"Número de mulheres no Congresso ainda é patético", diz consultora política

04/01/2020 11h05


Fonte O Globo

Há uma tensão que faz com que mais mulheres queiram concorrer nas próximas eleições no Brasil. É o que aposta a americana Cathy Allen, vice-presidente de Educação e Treinamento do National Women’s Political Caucus, uma organização voltada para ampliar a participação de mulheres na política. Também presidente do The Connections Group Inc, em Seattle, e comentarista política em canais como CNN e NBC, Cathy já viajou a 49 países para recrutar, treinar e eleger candidatas e critica a baixa representatividade feminina no Congresso brasileiro, onde as mulheres ocupam apenas 13% das vagas no Senado e 15%, na Câmara.

No Brasil, há casos de partidos com candidaturas laranjas de mulheres para desviar recursos. Há práticas semelhantes nos países que visitou?

Vi casos em países do Oriente Médio, como Jordânia e Marrocos. Formas de o partido conseguir dinheiro são: nomear a cargos mulheres que sejam filhas ou tenham relação com algum líder poderoso do país ou as indicando como candidatas em disputas eleitorais. Na África, onde só um pouco de dinheiro já pode fazer toda a diferença em uma eleição, mulheres que aparecem no topo das listas do partido não recebem dinheiro nem material de campanha. E, pior, também não são convidadas para coletivas de imprensa nem treinadas para as campanhas. Os partidos usam os recursos focados nos resultados da eleição, em como garantir que seus principais nomes se mantenham nos cargos. O dinheiro raramente é repassado de forma justa e igual a todos os candidatos.

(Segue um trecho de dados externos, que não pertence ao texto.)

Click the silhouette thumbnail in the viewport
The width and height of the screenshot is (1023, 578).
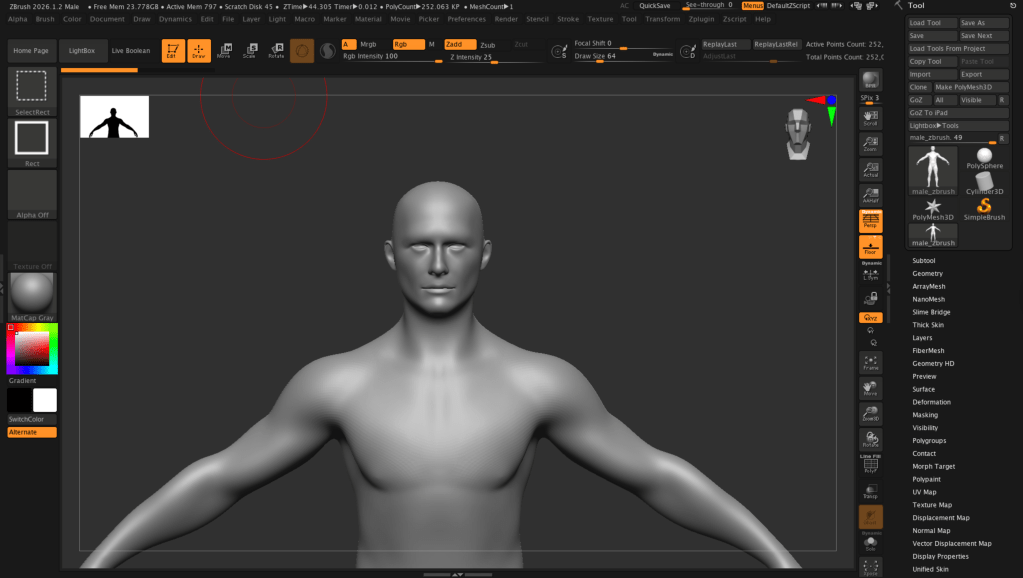(x=114, y=117)
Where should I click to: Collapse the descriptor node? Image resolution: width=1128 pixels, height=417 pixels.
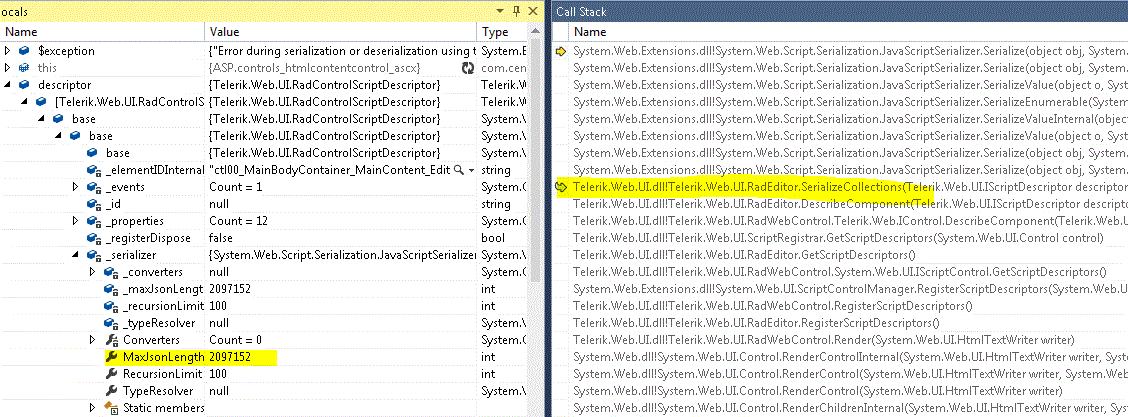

Temos uma cota que determina que 30% dos candidatos do partido sejam mulheres. Isso acontece em outros lugares?

Há 24 países que usam esse tipo de cota. É uma tendência mundial para alavancar o número de mulheres na política. Para que haja democracia, é preciso que a representatividade de pessoas no governo seja proporcional à população no geral. Não sou uma grande fã dessa política, mas entendo que ajudou a pôr mais mulheres nos cargos de poder. E, quando temos uma quantidade expressiva de mulheres na política, há um empenho maior para tratar de assuntos mais ligados a causas humanas, como pobreza, meio de transporte a todos e melhores condições na saúde pública.

Qual país é exemplo em política para representatividade?

Há muitos países em que os partidos fazem as suas próprias regras. Meu favorito é o Canadá, onde, na Columbia Britânica, o Novo Partido Democrático (NDP, na sigla em inglês) aprovou uma regra na qual sempre que um homem do partido que está em exercício renuncia, se aposenta ou é forçado a deixar o cargo, uma mulher, um membro indígena do partido ou um candidato LGBT assume o lugar de quem está saindo. Em 10 anos, a proporção de mulheres no Parlamento subiu de 13% para 45%.

Qual sua avaliação sobre o Brasil?

Vejo o número de mulheres no Congresso e nas câmaras municipais e ainda é patético. O Brasil teve uma mulher como presidente que precisou deixar o cargo. Depois de uma situação dessas, imagino que algumas mulheres tenham ficado com medo de concorrerem em eleições, e que as pessoas ficaram nervosas com mulheres sendo candidatas. Isso porque toda vez que uma mulher comete um erro — ou mesmo quando ela não comete, mas todos afirmam que sim — todas as outras pagam por isso. Até mesmo se o erro já tiver sido cometido por homens que estiveram no mesmo cargo. Quando uma mulher assume algum cargo na política, ela será bem mais criticada do que homens na mesma posição. Acontece também que as mulheres se cobram demais para chegar a um padrão de qualidade elevado e isso faz com que elas não saiam como candidatas. Porém, também vejo que a situação está mudando. Muitas mulheres vieram até a mim e falaram que queriam entrar na disputa eleitoral. Há um sentimento de excitação, uma animação de quererem mudar o mundo para melhor. As mulheres estão se movimentando.

Como a postura de políticos que desrespeitam as mulheres afeta a participação delas em eleições?

Esses governantes fazem isso por sua conta e risco. Elas estão mais inteligentes, tem mais estabilidade econômica e passaram a ver o que outras mulheres estão fazendo no resto do mundo. Isso gera uma tensão, e é o que acontece no Brasil. As pessoas — e não só as mulheres — começam a não se reconhecer neste governo e a acreditar que ele não atende as demandas da população. Claro que isso é um processo, ainda veremos o que irá acontecer. Mas as pessoas já não estão tendo afinidade com os partidos. As mulheres, por exemplo, dizem “olha, eu tenho 30% de cotas nas eleições, mas na minha câmara municipal só há uma mulher e isso não é o suficiente”. E isso incentiva que elas se envolvam cada vez mais com a política.